# Howdy from a Texas Aggie!



## maypearlflash (Apr 11, 2012)

Howdy Everyone,

My name is Jennifer or you can call me Pearl. Pearl was a nickname that I got on another freemason chat site b/c my e-mail address has that in it and it was a short cut for them. So you can call me Pearl or Jennifer or whatever. I am an Eastern Star and Mother Advisor of a Rainbow Assembly. I am a majority member of Dallas #33 IORG and am currently Mother Advisor of that same assembly. I really enjoy all that I do. I live south of Dallas Texas. I enjoy talking on the phone, texting, meeting new people and playing with my Great Dane Dixie. I hope to get to know lots of you on here as I have in the past with others on different other Freemason Chat sites that I have been a member of. Thank you for taking the time to get to know me. If you have any questions just ask and I will see if I have the answer for you. Thank you again!

Jennifer


----------



## Blake Bowden (Apr 11, 2012)

Awesome! It's great to have you here! Please let me know if I can be of assistance!


----------



## Txmason (Apr 11, 2012)

Jennifer!

Howdy and welcome to Masons of Texas!
Have fun and look forward to hearing from you. 

Best,

Bro. Jerry Johnston
San Jacinto #106 A.F.&A.M.
Marshal 2011-2012

Arabia Shrine
Assistant Photographer

Yourreflectionphotography.com

Sent from my iPhone using Freemasonry


----------



## JTM (Apr 11, 2012)

hey Jennifer, I'm the JW over at Brazos Union.  Stop by our 1st Saturday Breakfasts... 8 am - 10 am, or on First Fridays... we hang out and hand out water/have activities for the kiddoes.


----------



## maypearlflash (Apr 11, 2012)

Thank you guys for the warm welcome...I really appreciate it and look forward to the fellowship with others of the Masonic Family!


----------



## harraid5711 (May 16, 2012)

Whoop! Greetings from a fellow Aggie, class of '03.


----------



## Bro.
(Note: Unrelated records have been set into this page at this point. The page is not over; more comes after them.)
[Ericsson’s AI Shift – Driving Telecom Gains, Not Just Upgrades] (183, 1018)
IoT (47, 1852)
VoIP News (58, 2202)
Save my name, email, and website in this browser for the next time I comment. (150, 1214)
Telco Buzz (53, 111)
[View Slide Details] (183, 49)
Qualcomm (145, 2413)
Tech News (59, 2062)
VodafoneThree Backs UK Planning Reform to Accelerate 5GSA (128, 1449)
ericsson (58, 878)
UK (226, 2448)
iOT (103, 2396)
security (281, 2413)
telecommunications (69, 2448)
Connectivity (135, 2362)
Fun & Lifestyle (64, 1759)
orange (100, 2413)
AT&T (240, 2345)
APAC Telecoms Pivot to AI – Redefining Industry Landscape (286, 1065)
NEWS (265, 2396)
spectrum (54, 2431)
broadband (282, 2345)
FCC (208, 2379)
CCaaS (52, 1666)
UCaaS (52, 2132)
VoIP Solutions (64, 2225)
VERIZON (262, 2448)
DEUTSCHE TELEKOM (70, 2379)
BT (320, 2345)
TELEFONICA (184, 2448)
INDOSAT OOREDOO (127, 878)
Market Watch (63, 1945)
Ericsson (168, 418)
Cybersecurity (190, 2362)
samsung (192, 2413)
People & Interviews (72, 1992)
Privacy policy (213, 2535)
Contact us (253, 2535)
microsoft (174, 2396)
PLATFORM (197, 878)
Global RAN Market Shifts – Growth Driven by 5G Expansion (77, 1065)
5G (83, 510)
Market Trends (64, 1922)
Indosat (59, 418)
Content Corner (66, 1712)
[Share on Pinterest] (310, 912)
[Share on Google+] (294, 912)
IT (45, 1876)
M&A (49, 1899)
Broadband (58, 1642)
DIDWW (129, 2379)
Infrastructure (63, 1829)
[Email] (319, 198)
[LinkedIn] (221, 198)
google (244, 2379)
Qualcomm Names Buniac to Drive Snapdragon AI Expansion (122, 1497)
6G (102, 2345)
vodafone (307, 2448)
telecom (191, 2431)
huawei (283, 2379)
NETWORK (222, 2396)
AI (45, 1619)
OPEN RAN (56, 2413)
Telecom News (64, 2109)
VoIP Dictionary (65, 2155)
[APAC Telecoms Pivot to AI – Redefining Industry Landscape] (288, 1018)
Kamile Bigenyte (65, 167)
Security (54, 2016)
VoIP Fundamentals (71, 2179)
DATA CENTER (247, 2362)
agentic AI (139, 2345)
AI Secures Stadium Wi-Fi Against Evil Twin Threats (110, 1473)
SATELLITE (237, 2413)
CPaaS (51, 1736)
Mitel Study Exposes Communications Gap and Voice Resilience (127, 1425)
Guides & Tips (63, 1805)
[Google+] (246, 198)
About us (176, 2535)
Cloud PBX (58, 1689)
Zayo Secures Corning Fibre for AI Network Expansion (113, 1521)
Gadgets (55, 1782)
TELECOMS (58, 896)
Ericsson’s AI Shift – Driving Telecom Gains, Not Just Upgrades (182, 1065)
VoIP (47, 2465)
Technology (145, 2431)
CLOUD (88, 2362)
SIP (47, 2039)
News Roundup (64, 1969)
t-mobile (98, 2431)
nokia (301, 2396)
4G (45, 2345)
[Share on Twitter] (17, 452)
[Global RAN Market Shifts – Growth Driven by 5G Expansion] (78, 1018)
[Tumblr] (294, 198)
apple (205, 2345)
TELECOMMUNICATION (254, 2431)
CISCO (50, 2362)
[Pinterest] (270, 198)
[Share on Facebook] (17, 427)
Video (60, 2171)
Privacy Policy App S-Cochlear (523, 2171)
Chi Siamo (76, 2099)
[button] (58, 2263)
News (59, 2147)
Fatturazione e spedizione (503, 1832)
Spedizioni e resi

Stewart P.M. (May 19, 2012)

I thought that you sounded familiar....

Welcome to Masons of Texas!


----------



## SeeKer.mm (May 20, 2012)

Welcome to the forums!  Pardon my ignorance, but what is an Aggie?


----------



## Bro. Stewart P.M. (May 20, 2012)

SeeKer.mm said:


> Welcome to the forums!  Pardon my ignorance, but what is an Aggie?



Another name for a "special education" student who has graduated from Texas A&M University. LMAO!!!


----------



## hlnelson (May 27, 2012)

Welcome  Jennifer


----------